Bizim tarım emekçilerimiz ne yapıyor? Toprağını zamanında ekime hazırlayabiliyor mu, tarımsal gübresini atabiliyor mu, zarar vericilere karşı tarımsal ilacını kullanabiliyor mu, hasadını yapabiliyor mu, pazar kaygısı yaşıyor mu, devletten “yeterince” desteklemeyi “gerektiğinde” alabiliyor mu? Siz hiç “kazanmayan” işletmenin kepenklerinin açık olduğunu gördünüz mü? Göremezsiniz, işletme zarar etmeye başlarsa, dayanacağı “sınıra” dek çırpınır! Sonra da her şeyini kapatır!

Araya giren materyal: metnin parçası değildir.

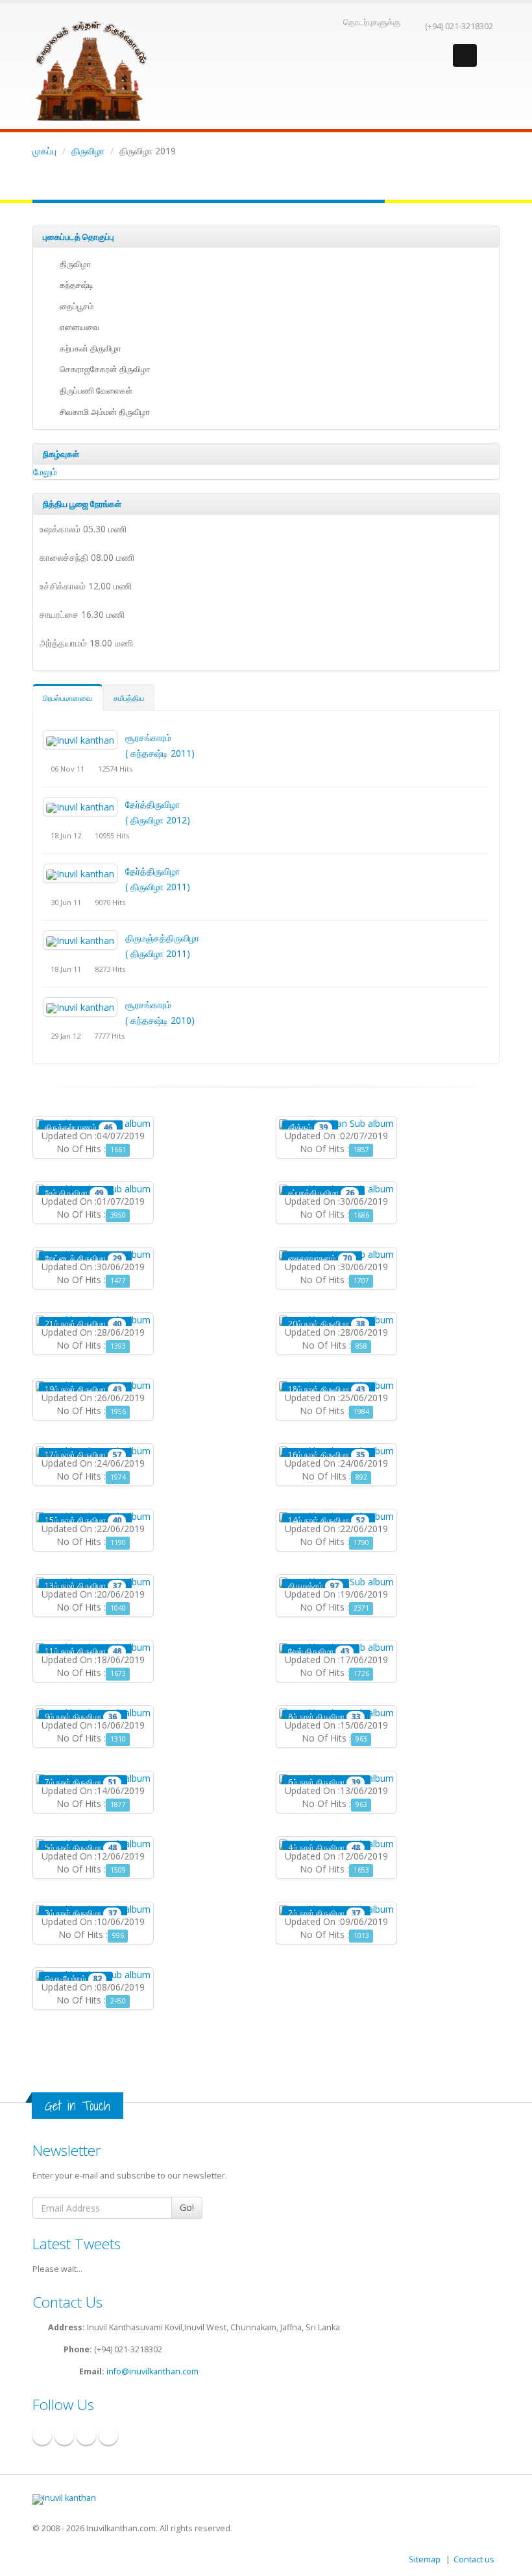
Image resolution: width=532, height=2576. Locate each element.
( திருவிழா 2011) (157, 886)
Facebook (42, 2435)
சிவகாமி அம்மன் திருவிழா (103, 412)
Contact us (473, 2559)
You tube (108, 2435)
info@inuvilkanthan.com (152, 2371)
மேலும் (45, 472)
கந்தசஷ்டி (74, 284)
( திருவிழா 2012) (157, 820)
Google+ (64, 2435)
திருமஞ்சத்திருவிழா (162, 938)
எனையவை (77, 327)
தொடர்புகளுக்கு (371, 22)
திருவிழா (87, 151)
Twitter (86, 2435)
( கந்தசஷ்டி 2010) (160, 1020)
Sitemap (425, 2559)
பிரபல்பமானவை (67, 697)
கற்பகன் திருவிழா (88, 348)
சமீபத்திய (129, 697)
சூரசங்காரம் (148, 737)
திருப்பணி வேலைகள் (94, 390)
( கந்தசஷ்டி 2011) (160, 753)
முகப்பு (44, 151)
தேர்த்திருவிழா (152, 804)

Girdilerde oluşan fiyat “düzensizlikleri” nedeniyle üreticinin her geçen kaygısı büyüyor! Önce yardımcı tarımsal aletlerini azaltıyor, sonra toprağının bir bölümünü eden çıkarıyor, o da olmasa traktörünü satıyor! Çukurova’da, narenciye üreticisinin neler yaşadığını duymayan kalmadı sanırım! Aylarca yaprağa düşen en küçük zararlıdan başlayıp, çiçek evresinde korumak, meyveye durduğunda sağlıklı büyümesini sağlamak için verilen emek… Bugün çokları narenciye ağaçlarını dökmek üzere; neden?

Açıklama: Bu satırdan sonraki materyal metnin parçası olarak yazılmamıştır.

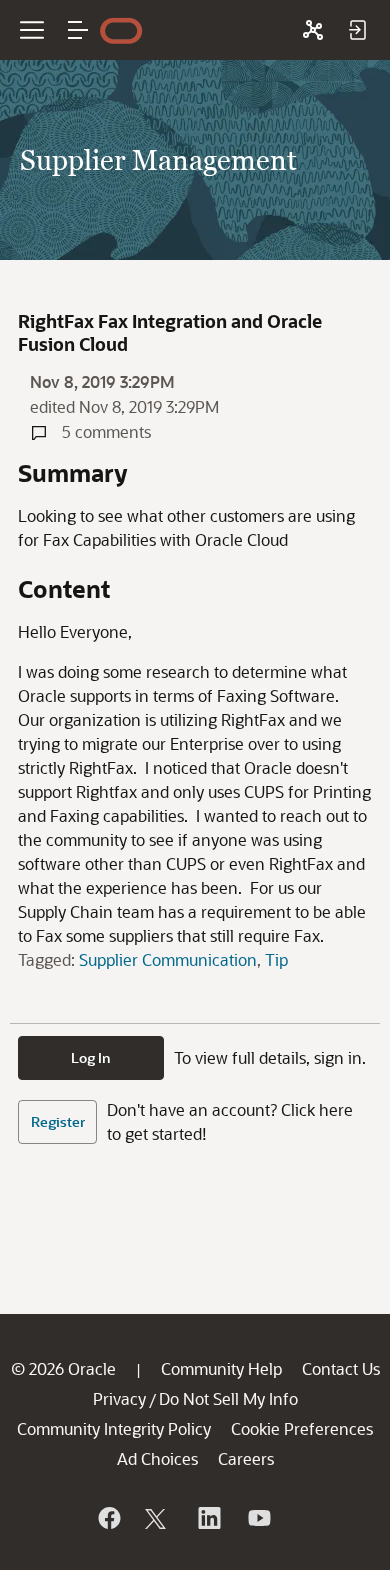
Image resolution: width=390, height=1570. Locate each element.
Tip (276, 959)
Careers (246, 1458)
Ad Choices (157, 1458)
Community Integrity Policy (114, 1428)
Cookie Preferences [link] (302, 1428)
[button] (78, 30)
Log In (91, 1057)
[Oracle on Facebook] (108, 1518)
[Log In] (357, 30)
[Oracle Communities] (313, 30)
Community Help (221, 1368)
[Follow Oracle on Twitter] (158, 1518)
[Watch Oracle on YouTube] (258, 1518)
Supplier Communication (168, 959)
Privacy (119, 1398)
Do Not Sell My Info (228, 1398)
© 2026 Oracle (63, 1368)
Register (58, 1121)
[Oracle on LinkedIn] (208, 1518)
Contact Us (341, 1368)
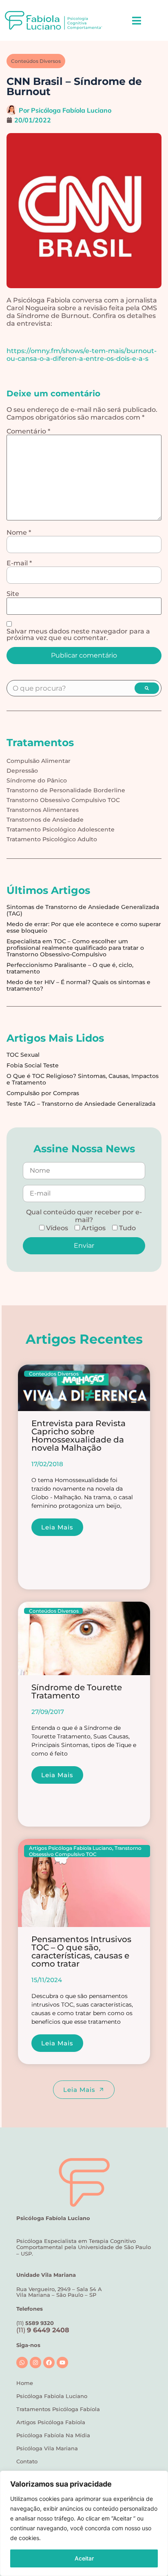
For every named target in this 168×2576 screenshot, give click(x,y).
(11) (42, 2330)
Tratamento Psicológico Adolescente (61, 829)
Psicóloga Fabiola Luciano (51, 2396)
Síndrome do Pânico (37, 780)
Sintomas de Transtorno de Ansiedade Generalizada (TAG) (83, 910)
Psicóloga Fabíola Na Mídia (53, 2435)
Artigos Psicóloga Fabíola (50, 2422)
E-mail (19, 563)
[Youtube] (62, 2362)
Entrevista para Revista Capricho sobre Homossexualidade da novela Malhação (78, 1435)
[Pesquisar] (147, 688)
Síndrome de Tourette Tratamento (76, 1691)
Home (24, 2383)
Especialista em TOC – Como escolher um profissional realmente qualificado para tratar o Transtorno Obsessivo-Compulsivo (75, 948)
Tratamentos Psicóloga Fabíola (58, 2409)
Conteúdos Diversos (36, 61)
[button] (136, 20)
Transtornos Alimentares (43, 809)
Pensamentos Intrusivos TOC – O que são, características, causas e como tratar (81, 1951)
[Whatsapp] (22, 2362)
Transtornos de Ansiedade (45, 819)
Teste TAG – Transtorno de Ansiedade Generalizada (81, 1103)
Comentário (28, 431)
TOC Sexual (23, 1054)
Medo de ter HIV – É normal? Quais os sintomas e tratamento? (78, 985)
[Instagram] (35, 2362)
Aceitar (84, 2558)
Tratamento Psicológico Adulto (52, 839)
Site (13, 594)
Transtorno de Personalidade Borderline (66, 790)
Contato (27, 2461)
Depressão (22, 770)
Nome (19, 532)
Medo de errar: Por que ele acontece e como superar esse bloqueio (84, 927)
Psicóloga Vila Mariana (47, 2448)
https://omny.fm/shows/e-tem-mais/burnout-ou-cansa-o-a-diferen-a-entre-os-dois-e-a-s (82, 354)
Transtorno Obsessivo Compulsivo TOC (63, 800)
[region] (84, 2523)
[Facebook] (49, 2362)
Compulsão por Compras (43, 1093)
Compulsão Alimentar (39, 761)
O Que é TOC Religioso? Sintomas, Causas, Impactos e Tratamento (83, 1079)
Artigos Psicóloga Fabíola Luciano (70, 1848)
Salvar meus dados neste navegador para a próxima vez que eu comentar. (78, 634)
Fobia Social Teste (33, 1065)
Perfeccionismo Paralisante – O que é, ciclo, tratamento (70, 968)
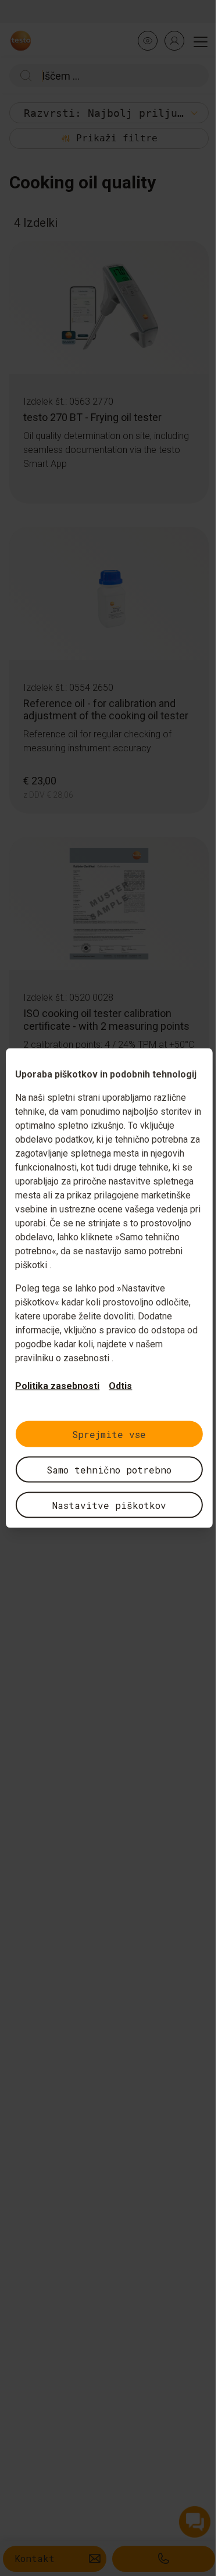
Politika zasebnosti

Yaz aylarında bir yandan susuzluğunu gidermek, bir yandan vitamin eksikliğine çare bulmak için neler yapıldığını biliyorum! Onca çabalarının, onca uğraşlarının, beklentilerinin sonunda bugün yaşadıklarını da biliyorum! Tüm narenciye üreticileri şaşkın bu yıl! Elleri kolları bağlanmış gibiler! Üretici, çiftçi, köylü toplumun diğer katmanlarına benzemez! Toprağı bilir, toprağı tanır, toprağı işler, toprağa can verir… Torağa katma değer kazandır! Üreticinin toprağa küsmesi, toprağın/ toprağı bilmeyenlerin ellerine geçmesi ne demektir/ gelecekte neleri yaşatacağını düşünebiliyor musunuz? Düşmelisiniz!

***

Yalnız narenciye üreticisi değil, akla gelen tüm tarımsal üretim yapan üreticilerin sorunları var! Yalnız birinden söz edeyim; mazot! Geçtiğimiz yılın ocak ayında yirmi liranın biraz üzerindeyken, bugün kırkiki lirayı aştı! Toprağı işleyen, suyu kullanan için en “temel” gereksinim mazot! Bu yıl, geçen yıldan “daha az” mazot tüketmiyor! Ancak, üretici hasat sonrası açıklanan “taban fiyatlarını” gördüğünde gözlerinin ister/ istemez aralıyor! Gelecek için kurduğu “beklentisinden” vaz geçmeyi yeğliyor!

Bilindiği gibi, bir ürüne devletçe yapılan desteklemeye sübvansiyon adı veriliyor. Sübvansiyonla, üreticiye faizi düşük kredi, vergide indirim, girdilerin ucuz fiyatlardan sağlanması, üretim başına destek gibi iyileştirmeler akla geliyor! AB ülkeleri, yaşanan eylemler adından bazı “sıkılaştırma” uygulamalardan vaz geçeceklerini belirttiler! Üreticilerin toprağı işlememesinin ekonomiye daha çok zorluk getireceği kanısına vardılar! Bazı temel ürünlerin dışalımına sınırlama getirileceğini duyurdular! Sorulsa, göğsümüzü gererek “tarım ülkesiyiz” deriz! Dışalımı yapılan ürünlere bir kez baksanıza; dellenmiyor musunuz?